Walter Hill et moi sommes amis depuis 1972. C'est une petite communauté et nous nous sommes parlé hier. Nos familles sont proches. Et il aurait été un excellent choix s’il avait voulu le réaliser. Il ne s'agissait pas d'approcher un étranger. Je connais la façon de penser de Walter et je connais très, très intimement son travail. Et c’est sur cela que reposait cette décision de l’approcher.

Hill et vous refusez de prendre le dessus sur des personnages qui, dans tout autre contexte, présenteraient manifestement un comportement pathologique ou une attitude autodestructrice.
C'est une observation assez astucieuse, même si je ne pense pas que certains de ces personnages soient si pathologiques.

L’une des choses qui rendent vos films si distinctifs est le bruit de la violence armée. Vous pouvez toujours dire que vous regardez une fusillade avec Michael Mann, car les coups de feu sont tonitruants. Chaque coquille épuisée a un poids ; il n'y a pas d'action immatérielle. Pour quel genre de direction avez-vous donné vos gars du son ?Chaleurles scènes d'action de ?
Pour la grande fusillade à la banque, j'avais une conception sonore composée d'effets sonores très élaborés pour tous les coups de feu. Il aurait fallu cinq jours pour mélanger. Et ils n’étaient pas aussi efficaces que le son réel du moment où nous avons tourné la scène, les pistes de production. Et c’est ce que j’ai fini par utiliser . Nous avons tiré avec des balles à blanc, c'est-à-dire avec des charges complètes de poudre à canon. Et c'est le son que les armes produisaient réellement et vous ne pouviez pas les imiter ou les améliorer. C'était terrifiant comme l'enfer parce que nous étions dans ces canyons de verre et d'acier et les coups de feu résonnaient d'une certaine manière réelle, donc ils avaient une authenticité dans l'endroit qui était vraiment unique.

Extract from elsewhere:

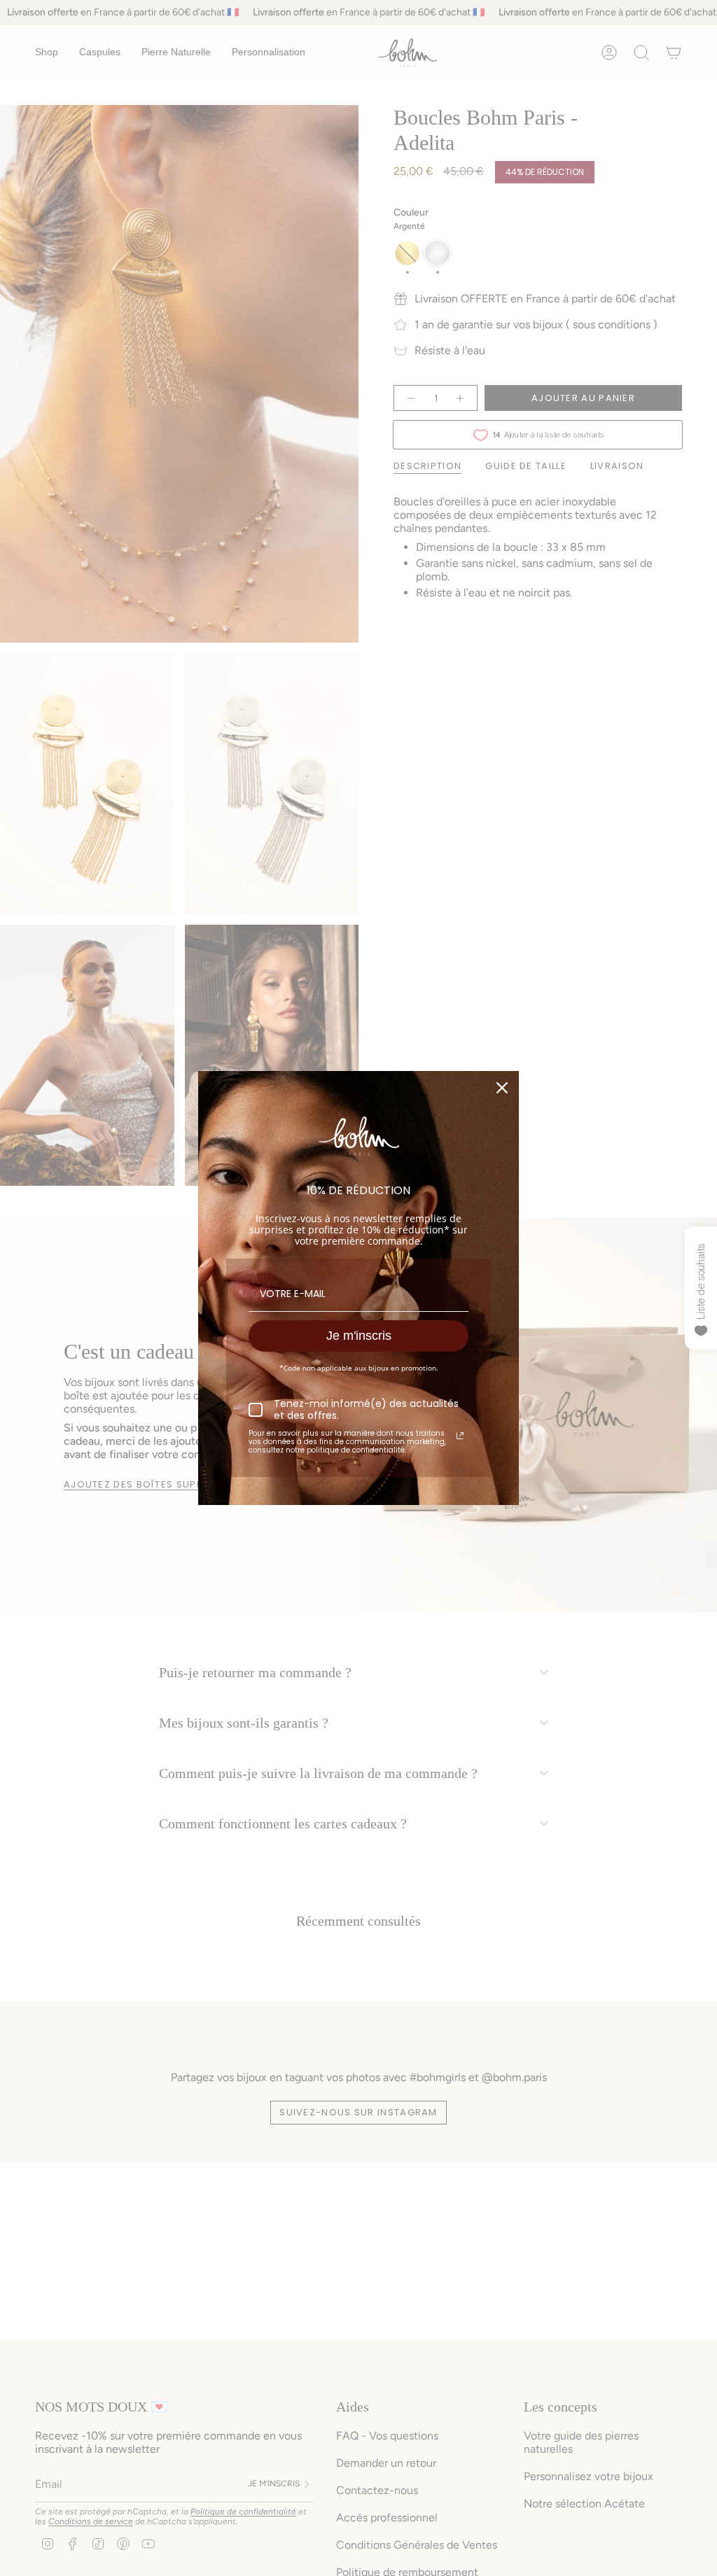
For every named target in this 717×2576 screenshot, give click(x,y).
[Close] (502, 1088)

Cette scène de braquage de banque et la poursuite qui s’ensuit sont si emblématiques. Y a-t-il des contemporains dont vous admirez le style de chorégraphie d’action ou sur lesquels vous vous inspirez ?
Je ne sais pas. Ce que j'ai vu récemment… Le film de Mel Gibson de l'année dernière contenait une grande action.

Crête de scie à métaux.
Ces scènes d'action étaient vraiment bien réalisées. Ils avaient une saveur et un avantage qui semblaient réels. J'ai cru en eux. Et cela vient d'une scène qui a été utilisée très judicieusement, et qui concernait principalement la vitesse de la scène – la vitesse des explosions dans la scène.

La scène de la mort de Danny Trejo est toujours aussi fascinante. McCauley n'hésite pas du tout lorsqu'il demande à Trejo plus d'informations sur qui a embauché le personnage de Kevin Gage. McCauley serait-il parti si Trejo ne lui avait pas demandé un meurtre par pitié ?
Non, je ne pense pas. [Rires.] Pourquoi serait-il parti et l'aurait-il laissé souffrir ?

Ce qui vous vient à l'esprit lorsque vous revisitezChaleur?
Qu'est-ce que je vois ? Oh, je ne sais pas. C'était assez difficile d'avoir sur une trajectoire de collision deux protagonistes, ainsi que des antagonistes, en même temps. Et je vois de longues nuits[rires], beaucoup de longues nuits. Et, un très bon moment. Travailler avec les acteurs était fantastique. Val Kilmer passait son jour de congé pour voir comment Bobby et Al allaient faire une scène. Et le travail de Jon Voight était extraordinaire. Cela ressemblait beaucoup à une compagnie de répertoire. Ce fut vraiment une expérience puissante et enrichissante.

PourquoiChaleurAlors génial ? Demandons à Michael Mann.